I would LIke to know how can I map the Spring Controller GET request to my Object.

I have a situation I have both GET and POST requests enabled for a single search api.

I am receiving my POST api as JSON data type and which uses

CAMEL_CASE_TO_LOWER_CASE_WITH_UNDERSCORES

strategy to convert the json to my object.

Which will convert a field say date_to to dateTo in my Java modal.

But if I receive the same request over GET I need to pass dateTo instead of date_to. Which makes lots of confusion for the end user.

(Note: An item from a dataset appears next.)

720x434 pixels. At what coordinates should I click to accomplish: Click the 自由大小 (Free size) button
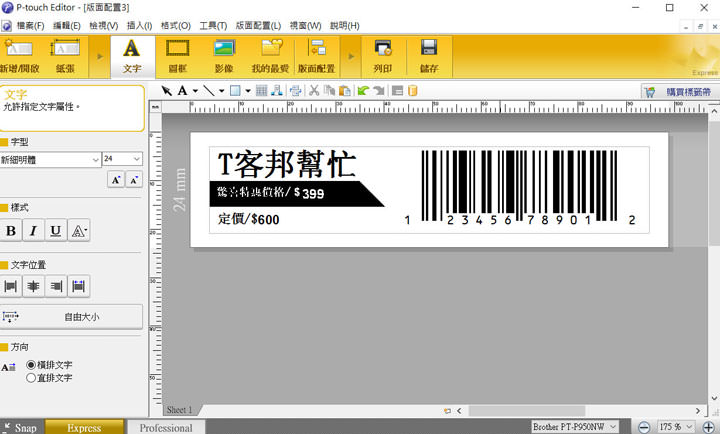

I was looking for something like below

class MySearchRequestDTO{
    private int start = 0;
    private int count = 10;

    @RequestAttribute(name="date_from")
    private Date dateFrom;

    @RequestAttribute(name="date_to")
    private Date dateTo;

    //Getters and Setters
}

Controller Class

@RequestMapping(value = "/search", method = {RequestMethod.GET})
public ApiSuccessResponse aSearchGet(MySearchRequestDTO request) throws IMSException{
    return new ApiSuccessResponse(inventoryService.aSearch(request));
}

@RequestMapping(value = "/search", method = {RequestMethod.POST})
public ApiSuccessResponse aSearchPost(@RequestBody MySearchRequestDTO request) throws IMSException{
    return new ApiSuccessResponse(inventoryService.aSearch(request));
}

What is the best way to follow the same name strategy across my application url types in this case. Let me know if someone solved this problem the better way.

Thanks a lot for the time for reading this.

Spring use Jackson mapper for mapping json to object and vice versa. With Jackson You are able to implement own version of mapper for concrete class, so just write your own implementation of serializer and deserializer for classes you need.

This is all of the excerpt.